(Records excerpted from a collection)
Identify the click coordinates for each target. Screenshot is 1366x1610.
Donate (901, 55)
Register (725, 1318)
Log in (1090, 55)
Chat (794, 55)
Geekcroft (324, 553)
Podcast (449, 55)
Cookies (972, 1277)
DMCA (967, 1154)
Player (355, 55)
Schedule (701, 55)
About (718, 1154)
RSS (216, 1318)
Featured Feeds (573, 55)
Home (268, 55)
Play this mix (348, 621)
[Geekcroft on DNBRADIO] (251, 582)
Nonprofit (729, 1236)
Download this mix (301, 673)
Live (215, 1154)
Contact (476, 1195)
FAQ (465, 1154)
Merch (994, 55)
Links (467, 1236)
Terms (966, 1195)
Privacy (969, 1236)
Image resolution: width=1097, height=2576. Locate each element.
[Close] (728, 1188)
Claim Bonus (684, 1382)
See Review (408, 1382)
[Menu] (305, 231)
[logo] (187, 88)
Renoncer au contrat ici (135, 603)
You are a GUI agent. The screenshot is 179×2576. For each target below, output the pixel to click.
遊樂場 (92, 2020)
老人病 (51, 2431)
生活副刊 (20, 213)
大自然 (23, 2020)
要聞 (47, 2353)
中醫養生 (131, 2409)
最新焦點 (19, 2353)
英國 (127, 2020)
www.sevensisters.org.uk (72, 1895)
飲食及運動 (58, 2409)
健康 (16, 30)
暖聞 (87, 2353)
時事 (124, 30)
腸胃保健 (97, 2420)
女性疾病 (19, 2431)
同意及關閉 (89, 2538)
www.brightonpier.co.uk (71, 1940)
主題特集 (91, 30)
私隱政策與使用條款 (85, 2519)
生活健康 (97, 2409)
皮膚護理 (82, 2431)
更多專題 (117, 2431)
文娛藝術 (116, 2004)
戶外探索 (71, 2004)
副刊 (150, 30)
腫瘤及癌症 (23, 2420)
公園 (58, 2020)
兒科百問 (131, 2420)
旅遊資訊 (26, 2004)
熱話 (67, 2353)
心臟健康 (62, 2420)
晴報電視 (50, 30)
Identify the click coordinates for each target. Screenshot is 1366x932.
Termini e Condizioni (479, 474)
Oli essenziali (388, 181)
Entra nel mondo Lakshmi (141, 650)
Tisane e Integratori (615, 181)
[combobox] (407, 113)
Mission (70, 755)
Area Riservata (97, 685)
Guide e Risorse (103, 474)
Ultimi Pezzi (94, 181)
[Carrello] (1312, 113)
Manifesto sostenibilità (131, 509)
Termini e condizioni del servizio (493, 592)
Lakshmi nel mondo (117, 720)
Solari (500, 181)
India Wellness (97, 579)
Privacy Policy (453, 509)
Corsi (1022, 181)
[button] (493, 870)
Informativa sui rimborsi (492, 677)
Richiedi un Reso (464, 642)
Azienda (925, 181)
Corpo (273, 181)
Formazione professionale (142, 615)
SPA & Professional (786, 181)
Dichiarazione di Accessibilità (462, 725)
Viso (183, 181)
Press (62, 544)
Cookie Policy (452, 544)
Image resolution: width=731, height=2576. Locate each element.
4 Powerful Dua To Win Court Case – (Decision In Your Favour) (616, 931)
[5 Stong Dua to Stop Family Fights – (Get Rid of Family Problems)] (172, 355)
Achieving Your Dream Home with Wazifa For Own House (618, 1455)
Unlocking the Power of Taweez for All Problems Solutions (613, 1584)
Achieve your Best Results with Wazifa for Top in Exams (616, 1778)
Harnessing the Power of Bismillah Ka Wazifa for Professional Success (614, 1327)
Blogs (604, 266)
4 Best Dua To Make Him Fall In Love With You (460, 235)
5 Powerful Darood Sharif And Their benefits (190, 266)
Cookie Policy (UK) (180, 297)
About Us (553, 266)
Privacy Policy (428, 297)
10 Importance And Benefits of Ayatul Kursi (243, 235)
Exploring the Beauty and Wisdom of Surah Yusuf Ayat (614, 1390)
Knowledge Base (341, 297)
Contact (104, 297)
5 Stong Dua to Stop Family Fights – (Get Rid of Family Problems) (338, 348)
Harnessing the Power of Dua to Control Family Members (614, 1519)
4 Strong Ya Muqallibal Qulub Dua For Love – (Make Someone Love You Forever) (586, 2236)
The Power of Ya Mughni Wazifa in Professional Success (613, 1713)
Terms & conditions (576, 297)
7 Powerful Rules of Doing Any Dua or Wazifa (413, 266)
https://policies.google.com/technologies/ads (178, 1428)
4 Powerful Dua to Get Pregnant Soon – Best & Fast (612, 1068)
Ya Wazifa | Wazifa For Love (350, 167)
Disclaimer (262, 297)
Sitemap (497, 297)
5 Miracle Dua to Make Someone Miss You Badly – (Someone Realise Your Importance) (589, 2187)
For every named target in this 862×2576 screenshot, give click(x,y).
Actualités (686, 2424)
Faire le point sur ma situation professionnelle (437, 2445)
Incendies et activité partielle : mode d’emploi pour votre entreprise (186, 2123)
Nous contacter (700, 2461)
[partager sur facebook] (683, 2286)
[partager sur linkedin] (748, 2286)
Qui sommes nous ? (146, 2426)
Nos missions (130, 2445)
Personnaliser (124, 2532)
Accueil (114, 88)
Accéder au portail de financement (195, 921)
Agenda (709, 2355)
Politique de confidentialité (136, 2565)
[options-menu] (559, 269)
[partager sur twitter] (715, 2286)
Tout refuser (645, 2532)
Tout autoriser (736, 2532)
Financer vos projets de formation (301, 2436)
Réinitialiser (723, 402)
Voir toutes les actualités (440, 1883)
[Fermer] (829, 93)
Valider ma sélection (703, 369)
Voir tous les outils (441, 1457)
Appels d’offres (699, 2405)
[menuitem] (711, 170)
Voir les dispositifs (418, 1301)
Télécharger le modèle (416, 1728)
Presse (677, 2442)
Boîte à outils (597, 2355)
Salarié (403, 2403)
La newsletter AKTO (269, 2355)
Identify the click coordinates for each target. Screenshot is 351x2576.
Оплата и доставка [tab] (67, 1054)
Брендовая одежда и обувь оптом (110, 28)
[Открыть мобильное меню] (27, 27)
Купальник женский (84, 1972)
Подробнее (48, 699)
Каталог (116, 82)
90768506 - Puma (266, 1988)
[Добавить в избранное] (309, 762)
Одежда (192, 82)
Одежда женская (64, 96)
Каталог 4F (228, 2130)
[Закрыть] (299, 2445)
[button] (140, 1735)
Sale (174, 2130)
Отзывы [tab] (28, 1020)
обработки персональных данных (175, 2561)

- **Your assignment**
Among the records above, only the lines between the line holding "Sitemap (497, 297)" and the line holding "Каталог (116, 82)", inclusive, are to be output, exactly as written.

- **Reply**
Sitemap (497, 297)
5 Miracle Dua to Make Someone Miss You Badly – (Someone Realise Your Importance) (589, 2187)
For every named target in this 862×2576 screenshot, give click(x,y).
Actualités (686, 2424)
Faire le point sur ma situation professionnelle (437, 2445)
Incendies et activité partielle : mode d’emploi pour votre entreprise (186, 2123)
Nous contacter (700, 2461)
[partager sur facebook] (683, 2286)
[partager sur linkedin] (748, 2286)
Qui sommes nous ? (146, 2426)
Nos missions (130, 2445)
Personnaliser (124, 2532)
Accueil (114, 88)
Accéder au portail de financement (195, 921)
Agenda (709, 2355)
Politique de confidentialité (136, 2565)
[options-menu] (559, 269)
[partager sur twitter] (715, 2286)
Tout refuser (645, 2532)
Tout autoriser (736, 2532)
Financer vos projets de formation (301, 2436)
Réinitialiser (723, 402)
Voir toutes les actualités (440, 1883)
[Fermer] (829, 93)
Valider ma sélection (703, 369)
Voir tous les outils (441, 1457)
Appels d’offres (699, 2405)
[menuitem] (711, 170)
Voir les dispositifs (418, 1301)
Télécharger le modèle (416, 1728)
Presse (677, 2442)
Boîte à outils (597, 2355)
Salarié (403, 2403)
La newsletter AKTO (269, 2355)
Identify the click coordinates for each target. Screenshot is 351x2576.
Оплата и доставка [tab] (67, 1054)
Брендовая одежда и обувь оптом (110, 28)
[Открыть мобильное меню] (27, 27)
Купальник женский (84, 1972)
Подробнее (48, 699)
Каталог (116, 82)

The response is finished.